| Activity |
How many lines of these records hold the string "Follow"? Reply with the number alone.
========
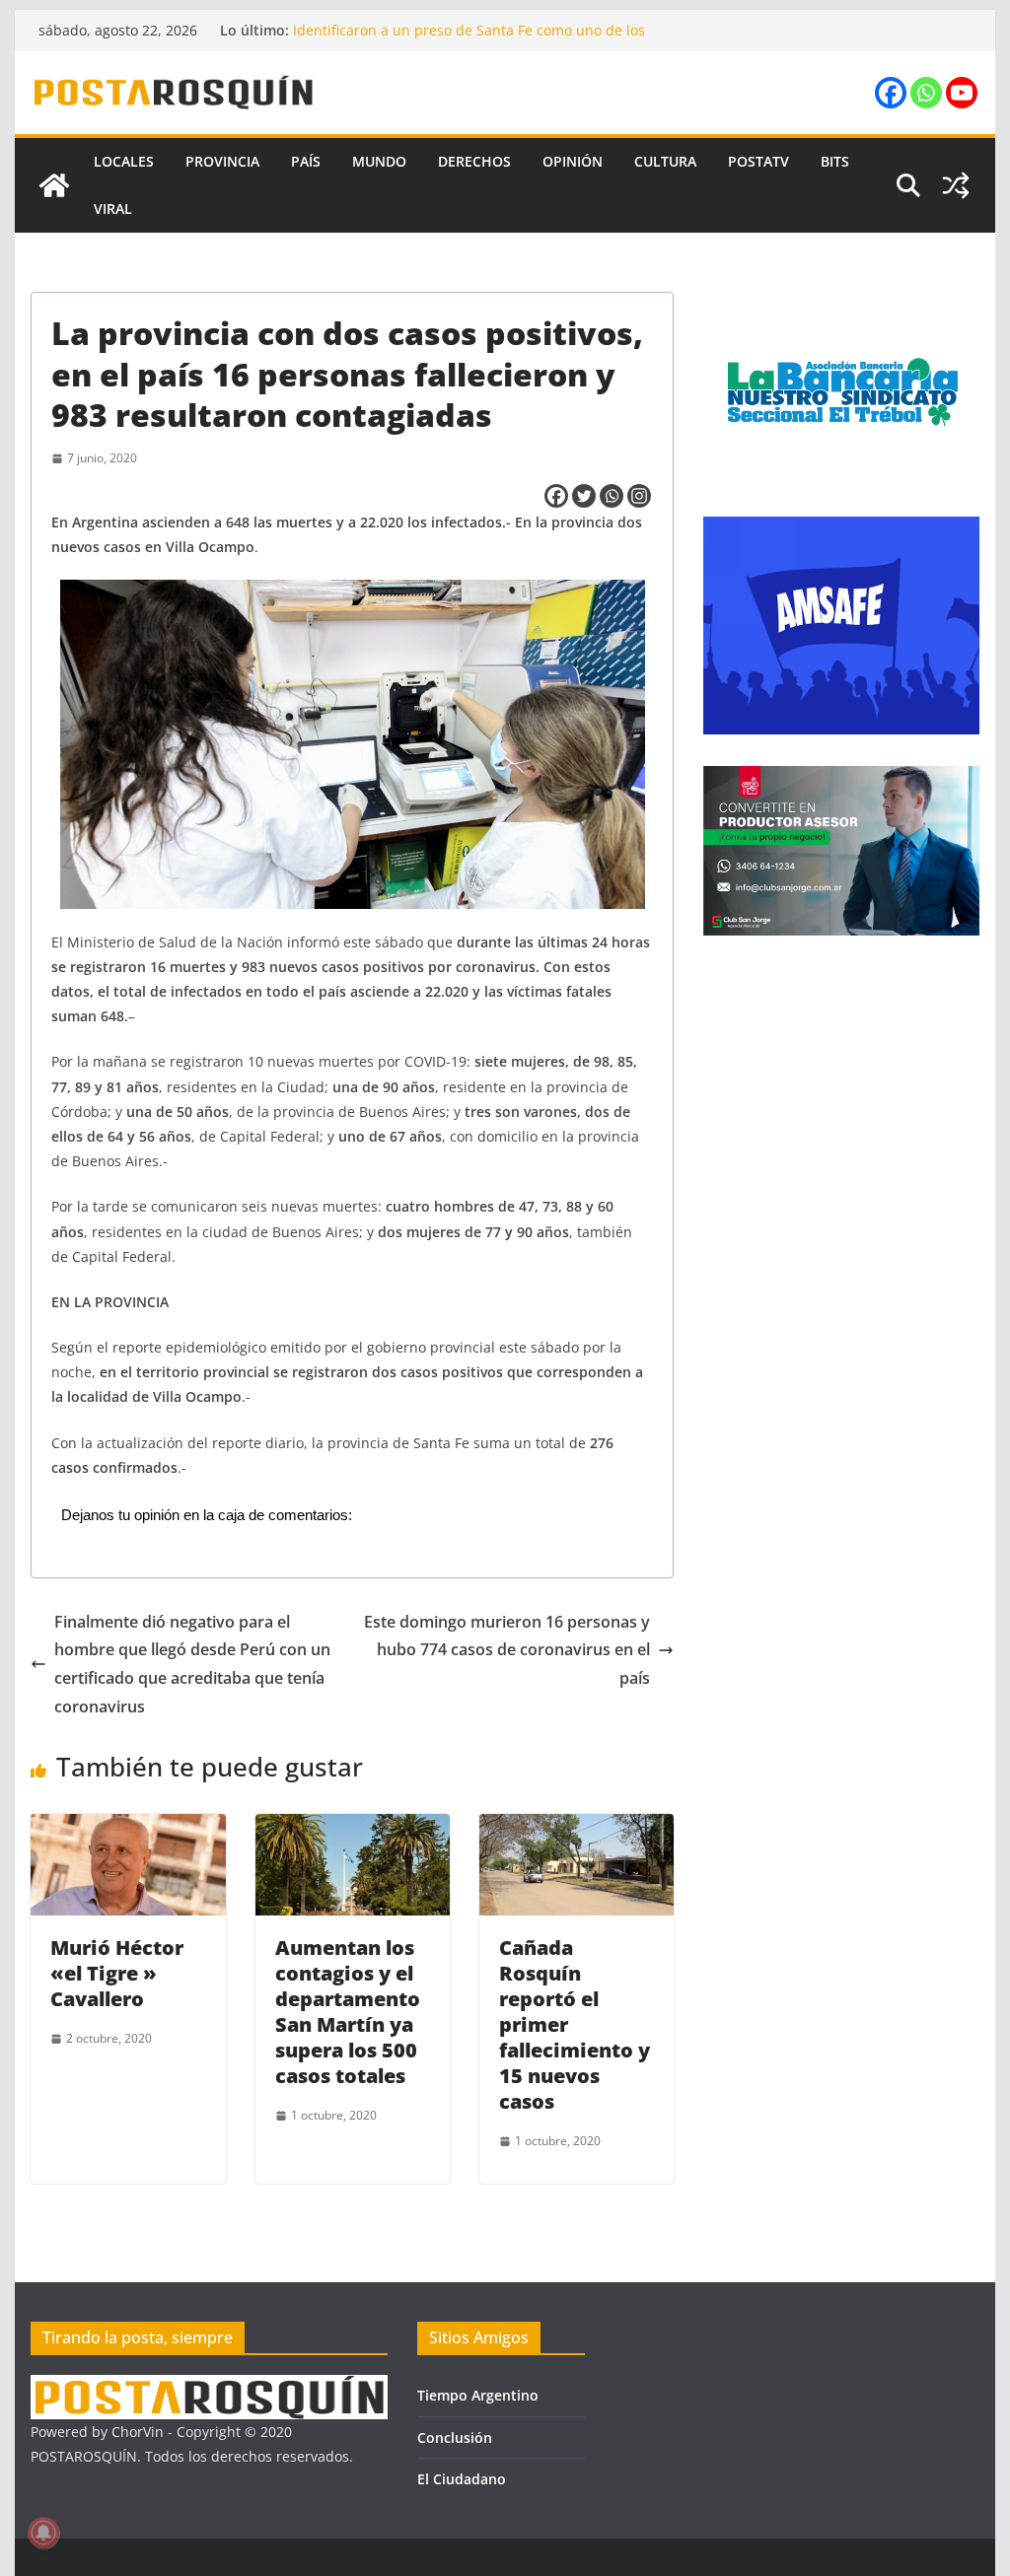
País (306, 161)
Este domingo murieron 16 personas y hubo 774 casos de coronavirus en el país (507, 1650)
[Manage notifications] (43, 2532)
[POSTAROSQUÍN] (54, 185)
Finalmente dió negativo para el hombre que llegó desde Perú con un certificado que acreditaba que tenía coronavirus (192, 1664)
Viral (113, 208)
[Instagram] (639, 496)
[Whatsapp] (926, 92)
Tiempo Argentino (478, 2395)
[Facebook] (890, 92)
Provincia (222, 161)
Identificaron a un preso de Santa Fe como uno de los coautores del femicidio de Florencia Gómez (469, 40)
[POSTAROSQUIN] (209, 2387)
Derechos (474, 161)
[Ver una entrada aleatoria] (955, 185)
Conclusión (454, 2437)
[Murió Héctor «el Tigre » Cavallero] (128, 1828)
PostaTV (758, 161)
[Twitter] (584, 496)
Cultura (665, 161)
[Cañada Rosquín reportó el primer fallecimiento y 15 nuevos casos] (576, 1828)
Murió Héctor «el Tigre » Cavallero (116, 1973)
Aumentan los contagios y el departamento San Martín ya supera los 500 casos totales (347, 2011)
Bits (835, 161)
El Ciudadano (461, 2479)
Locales (124, 161)
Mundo (379, 161)
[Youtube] (961, 92)
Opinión (572, 161)
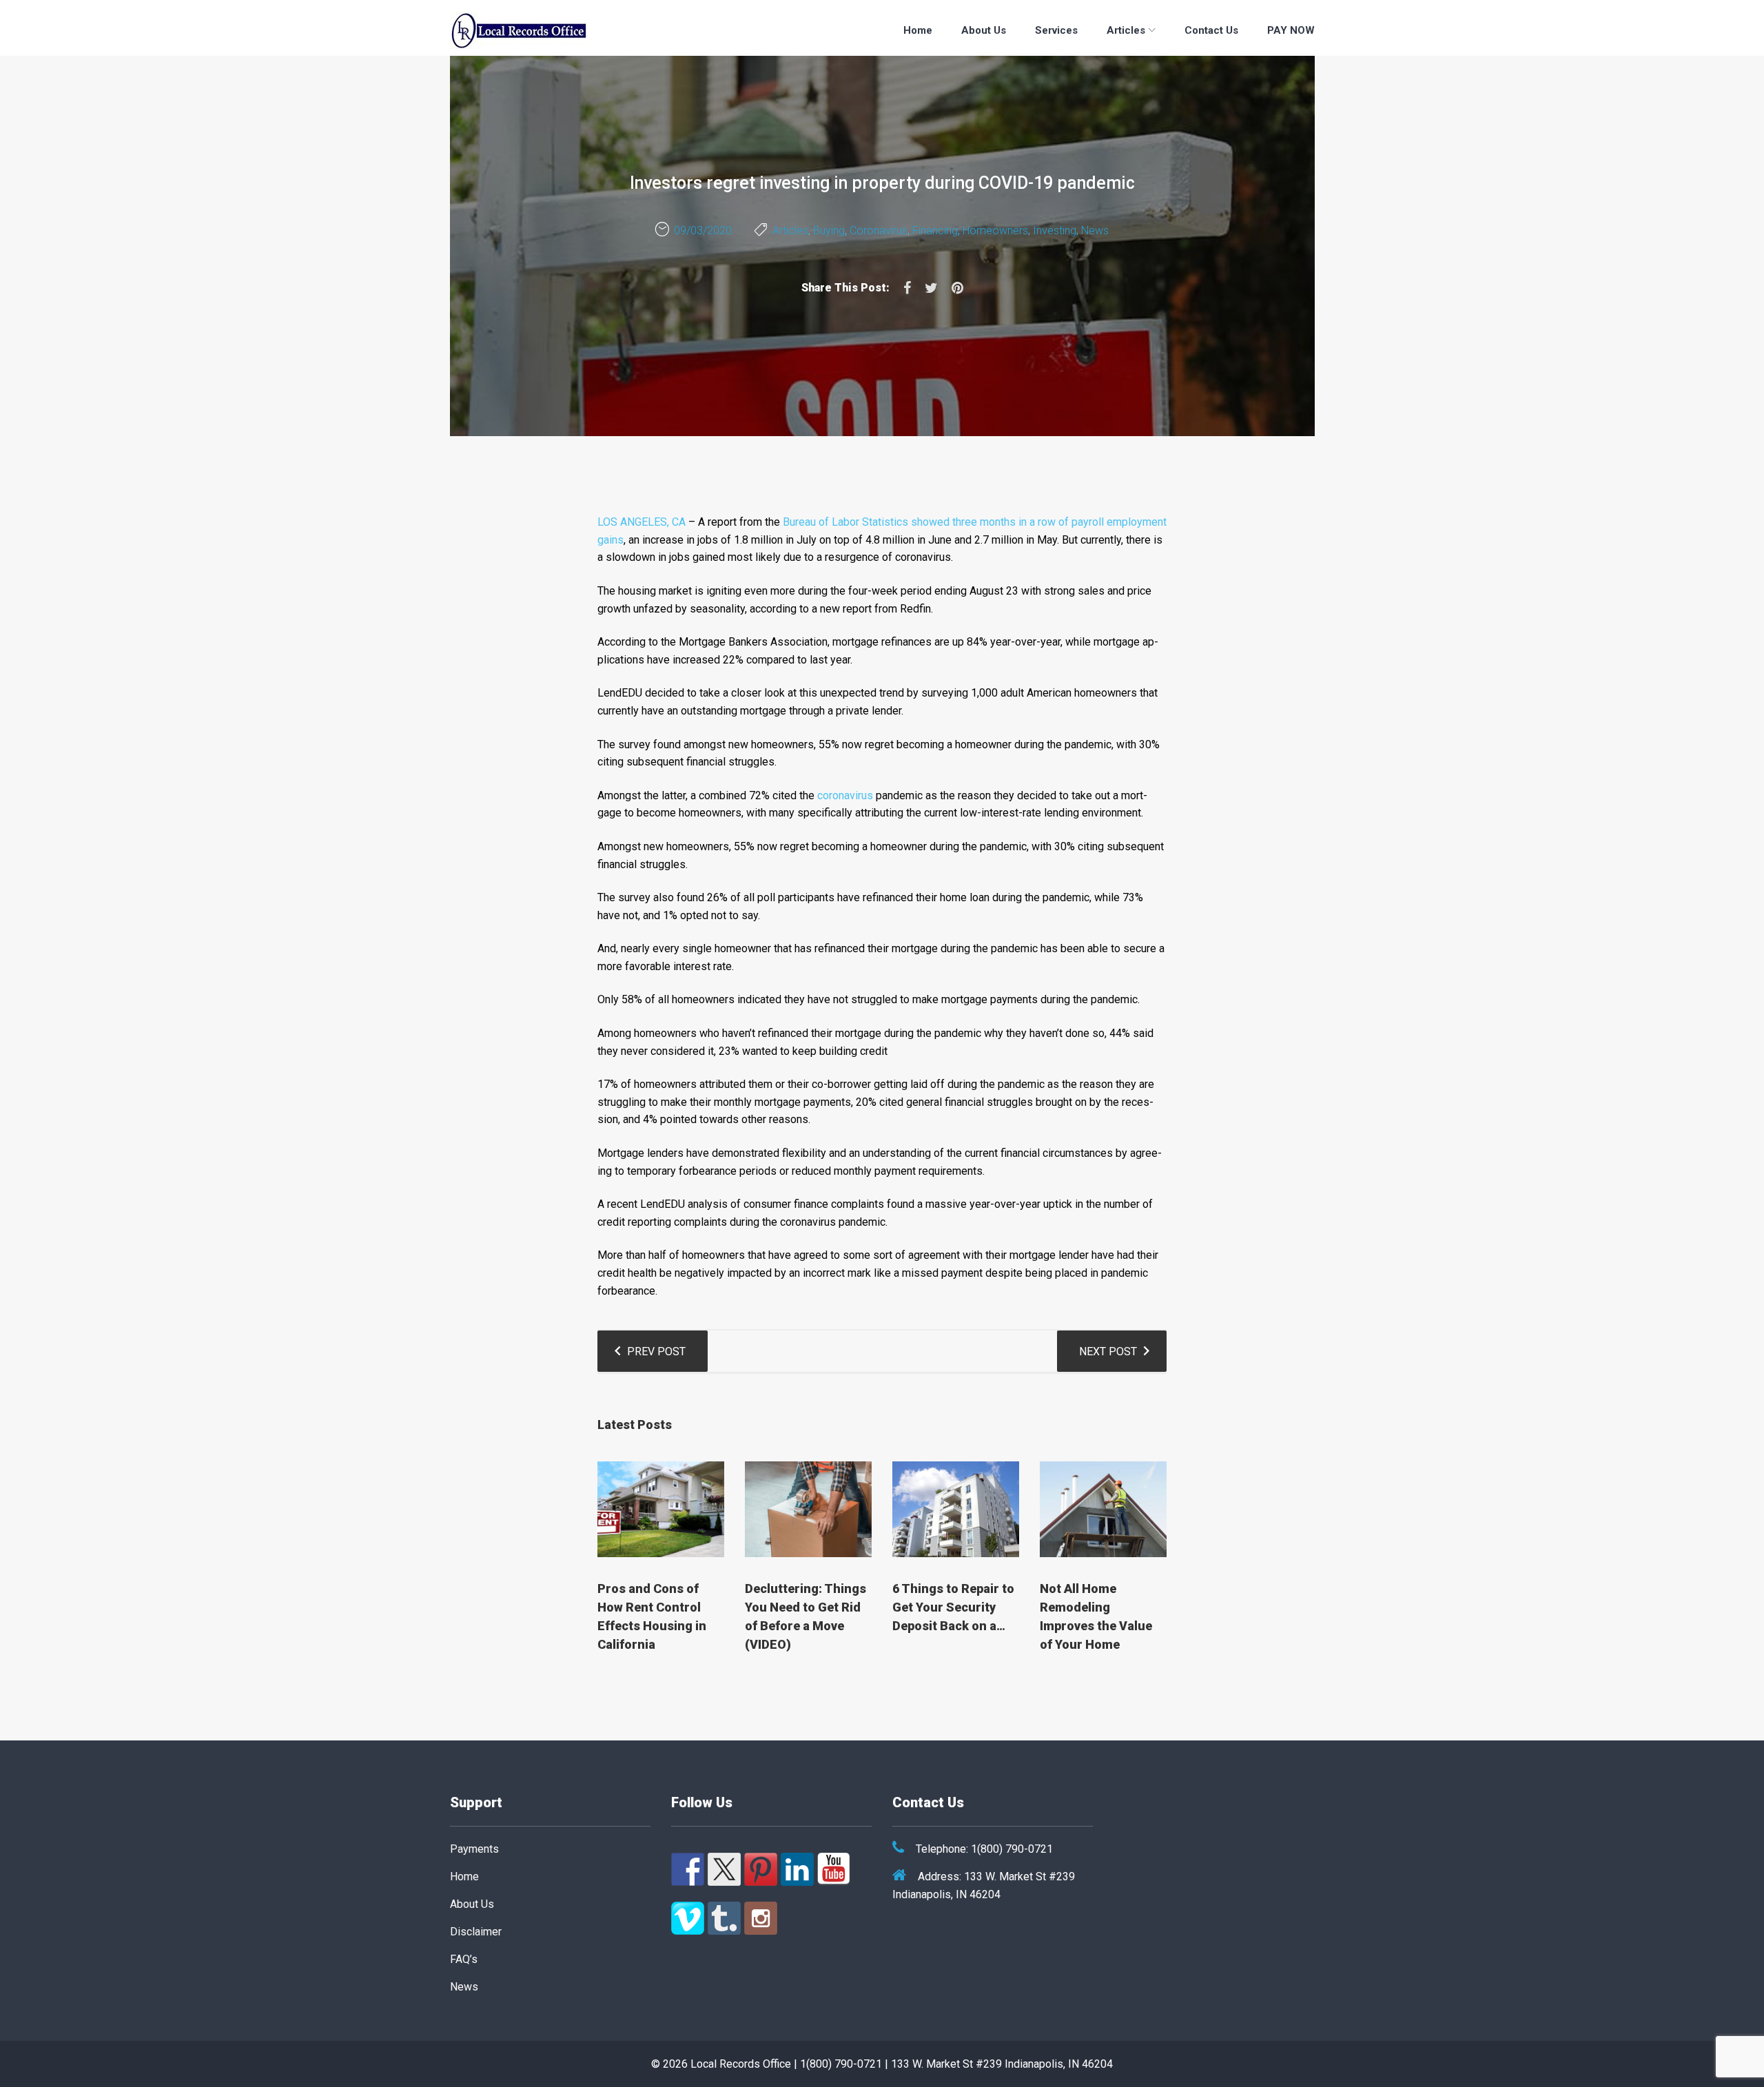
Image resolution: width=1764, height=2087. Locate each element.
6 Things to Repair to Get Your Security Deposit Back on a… (953, 1607)
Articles (1126, 30)
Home (917, 30)
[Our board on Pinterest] (760, 1869)
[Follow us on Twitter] (724, 1869)
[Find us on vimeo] (687, 1918)
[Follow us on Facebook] (687, 1869)
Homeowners (995, 230)
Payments (474, 1848)
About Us (983, 30)
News (1095, 230)
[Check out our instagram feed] (760, 1918)
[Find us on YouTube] (833, 1869)
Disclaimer (476, 1931)
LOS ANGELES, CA (641, 521)
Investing (1054, 230)
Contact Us (1211, 30)
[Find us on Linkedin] (797, 1869)
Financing (935, 230)
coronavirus (845, 795)
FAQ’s (464, 1959)
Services (1056, 30)
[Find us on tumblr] (724, 1918)
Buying (829, 230)
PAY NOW (1291, 30)
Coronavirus (878, 230)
========
| Answer area |
2